Home-bound man struggling to find transportation to doctors

NOW: Home-bound man struggling to find transportation to doctors


WALKERTON, Ind. - A Walkerton man is feeling hopeless after his fruitless search to find transportation to his doctor appointments leaves him stuck. He’s sharing his story only with ABC 57 News in the hopes of spurring a solution.

As of 2015, the Census Bureau reports that St. Joseph County is home to nearly 26,000 people under the age of 64 who are classified as disabled.

For those physically unable to drive themselves to their appointments, they could be in big trouble if they live off the beaten path.

Unfortunately, 55-year-old Dale Wildhart fits that bill.

I feel hopeless--hopeless because I never depended on nobody but myself, and now I have to depend on our government, and it’s not working,” said Wildhart.

Dale Wildhart’s struggle all began on November 22, 1981, when the then 19-year-old got hit by a car.

“The car hit me at 80 miles per hour because he was speeding and threw me 150 foot in the air, and I landed prone,” he said.

The crash left him with permanent spinal cord injuries—and to come to terms with the fact that he would never walk again.

Fast forward 30 years, Dale contracted MRSA, a sometimes incurable infection.

“He told me my only alternatives were to die a slow death or to get my legs amputated,” said Dale.

He chose to live, but now he’s facing challenges beyond the wheelchair.

For the past few years, he’s had no way to get to his doctors’ appointments.

“There’s no one that’s local enough that wants to come down to Walkerton to perform the services that I need,” said Wildhart.

For the most part, his appointments are in the South Bend area.

Most of the non-emergency ambulance companies he called looking for help told him he’s either too far or they don’t have the right equipment.

“The last time I was able to see a physician is the one I was able to get to by my power chair…I literally rode up in my power chair.
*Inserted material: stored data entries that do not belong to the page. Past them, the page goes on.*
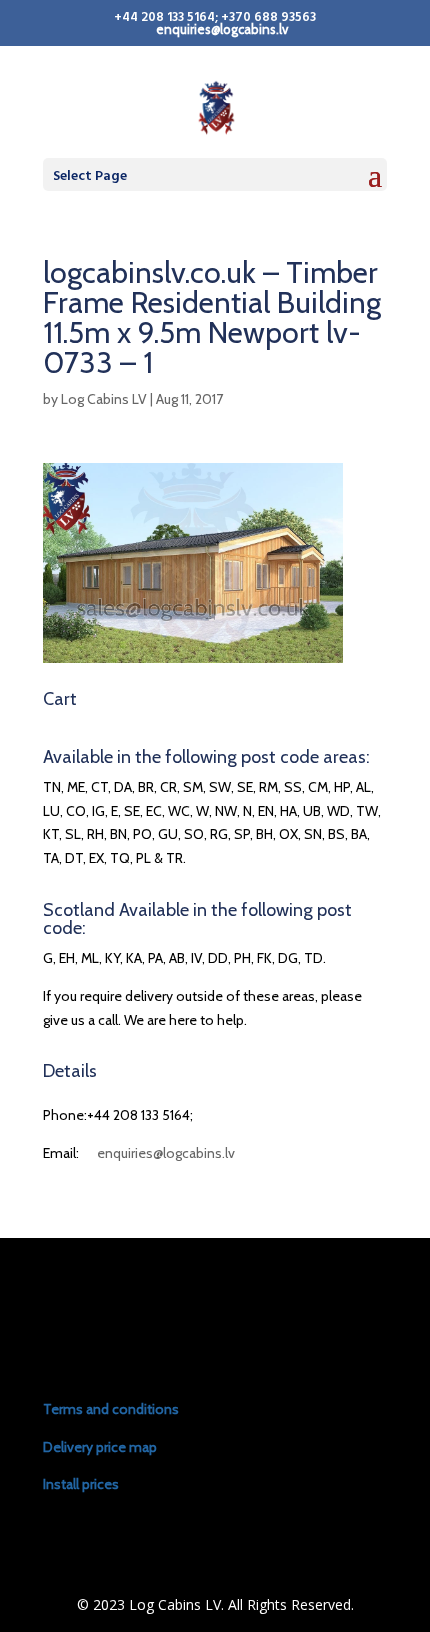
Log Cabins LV (104, 399)
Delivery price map (100, 1447)
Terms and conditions (111, 1409)
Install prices (81, 1484)
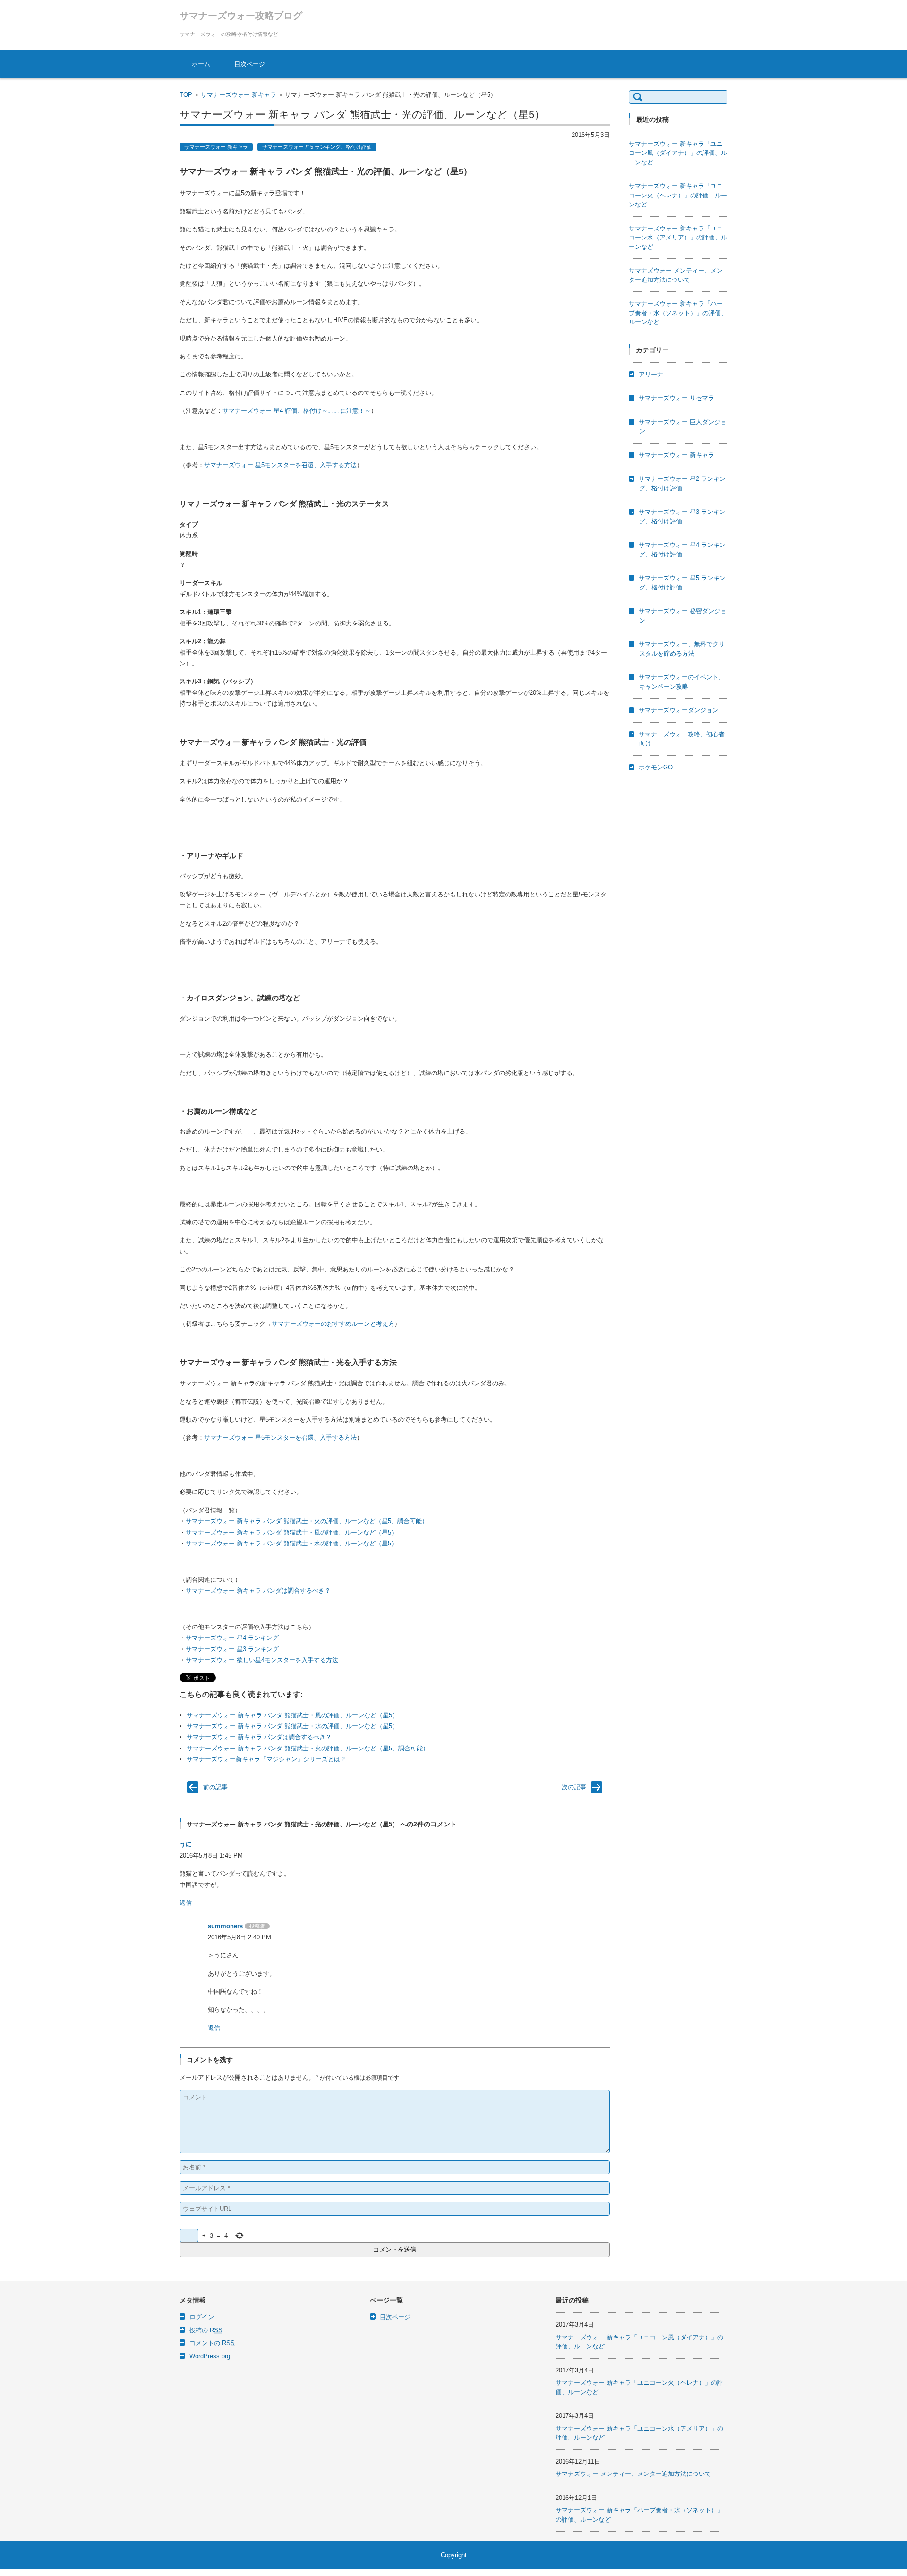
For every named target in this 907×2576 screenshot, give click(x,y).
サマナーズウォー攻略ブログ (241, 15)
We’re talking about a 10 minute jaunt. It goes seven miles an hour, so then there’s really no sidewalk. I had to go down the street,” said Dale.

“I wish I could just call like I used to be able to call, schedule for the ride two days in advance an d not have to worry about it and not lose sleep over it,” he said.

REAL Services in Marshall County helps to coordinate Dale’s care, and they said in an email:

“There are less than there has been in previous years providing the service and especially with rural communities and even harder to find for people with many complex medical needs. It is entirely up to a provider to decide if they will provide transportation.”

While Dale looks on his own, he’s two years behind seeing some of his doctors.

“How am I going to see a doctor if I get to a point and don’t have to go to the emergency room and go through all that when it can be preventative…I’ve already lost my legs. There’s nothing else to lose,” he said.

For now, he’s trying to take care of himself in the hopes that someone will soon be able to answer his question:

“How do I solve something I have no control of?”

Dale said he has been in contact with someone from Senator Donnelly’s office, who has assured him that she will do her best to work with Medicare to find programs to aid him.